# [POLECENIE DO ZADANIA]
Przepisz dosłownie całą relację z meczu Polska – Norwegia kadr U-19.

# [PREZENTOWANY TEKST]
········
U-19: Dublet Michała Żyro, niezła forma biało-czerwonych - relacja z meczu Polska - Norwegia

Zdjęcie okładkowe artykułu:
zdjęcie autora artykułu

W piątek seniorska reprezentacja Polski kompletnie zawiodła, przegrywając z Litwą. Dzień później o niebo lepiej zaprezentowała się kadra U-19, która na stadionie we Wronkach pokonała Norwegię 3:1.

W tym artykule dowiesz się o:

Biało-czerwoni otworzyli wynik już w 40. sekundzie, gdy Michał Żyro przebiegł z piłką pół boiska i w sytuacji sam na sam z Erikiem Holmenem Johansenem oddał bardzo precyzyjny strzał w długi róg. Piłka odbiła się od wewnętrznej części słupka i ugrzęzła w siatce.
········
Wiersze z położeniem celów

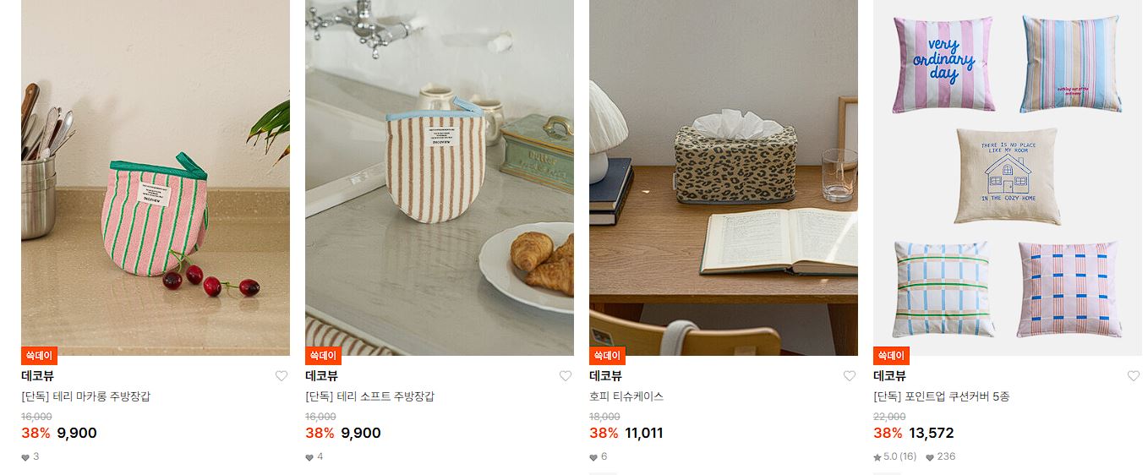
Task: Open product title [단독] 포인트업 쿠션커버 5종
Action: (x=941, y=396)
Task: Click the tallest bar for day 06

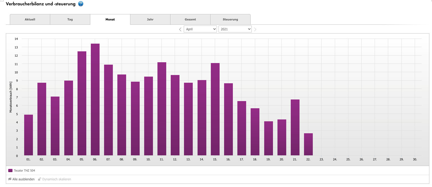Action: (x=95, y=100)
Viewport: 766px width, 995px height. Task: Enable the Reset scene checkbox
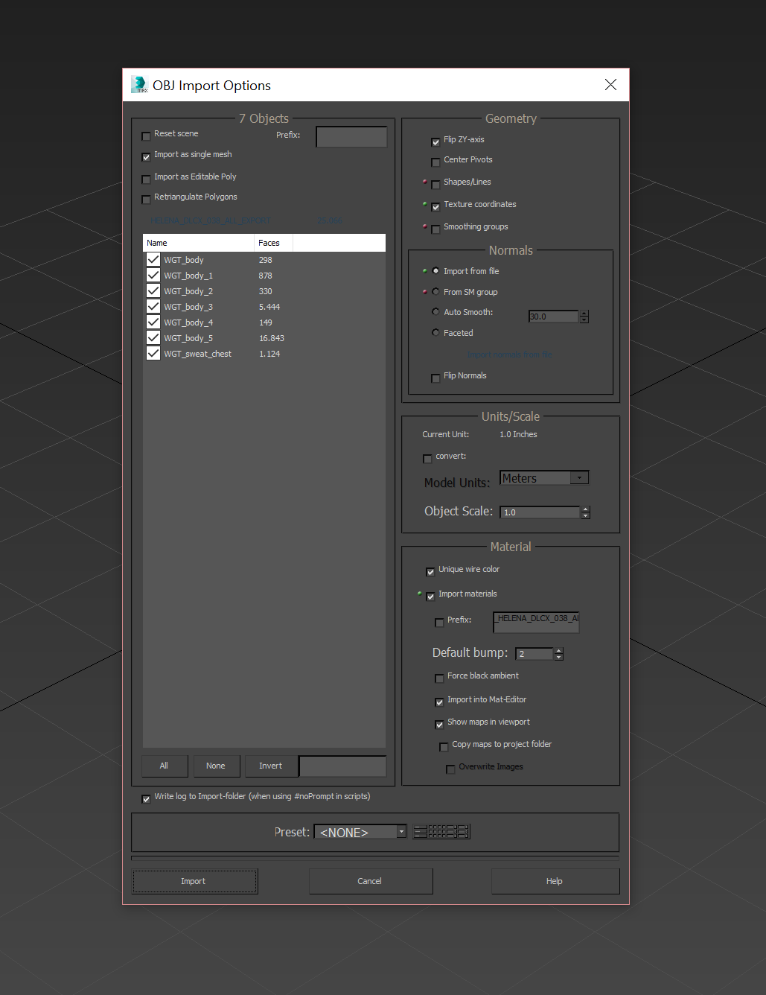point(146,136)
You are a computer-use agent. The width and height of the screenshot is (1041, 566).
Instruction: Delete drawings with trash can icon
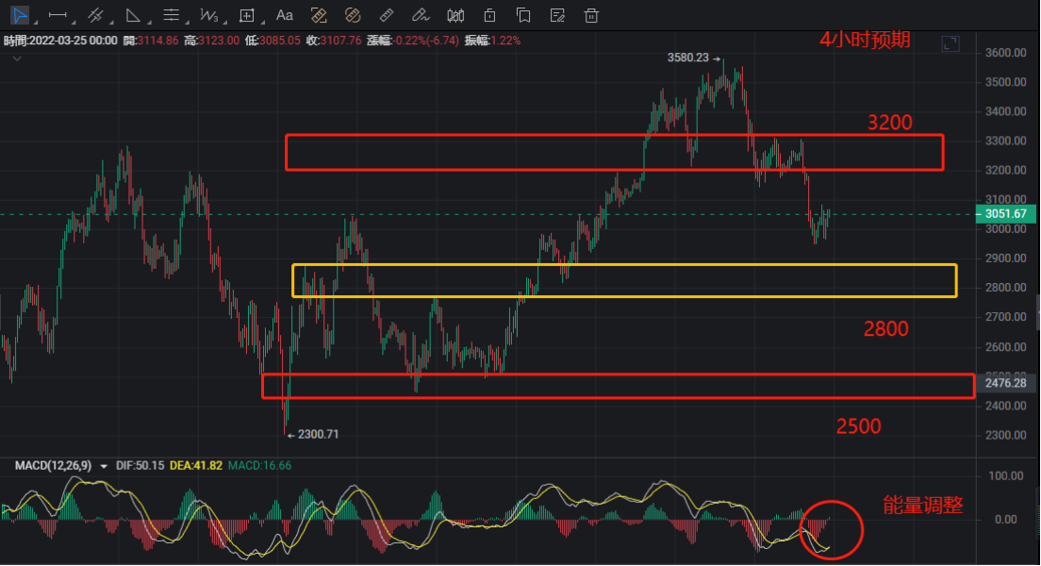point(591,15)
········
# [ROZWIĄZANE ZADANIE]
U-19: Dublet Michała Żyro, niezła forma biało-czerwonych - relacja z meczu Polska - Norwegia

Zdjęcie okładkowe artykułu:
zdjęcie autora artykułu

W piątek seniorska reprezentacja Polski kompletnie zawiodła, przegrywając z Litwą. Dzień później o niebo lepiej zaprezentowała się kadra U-19, która na stadionie we Wronkach pokonała Norwegię 3:1.

W tym artykule dowiesz się o:

Biało-czerwoni otworzyli wynik już w 40. sekundzie, gdy Michał Żyro przebiegł z piłką pół boiska i w sytuacji sam na sam z Erikiem Holmenem Johansenem oddał bardzo precyzyjny strzał w długi róg. Piłka odbiła się od wewnętrznej części słupka i ugrzęzła w siatce.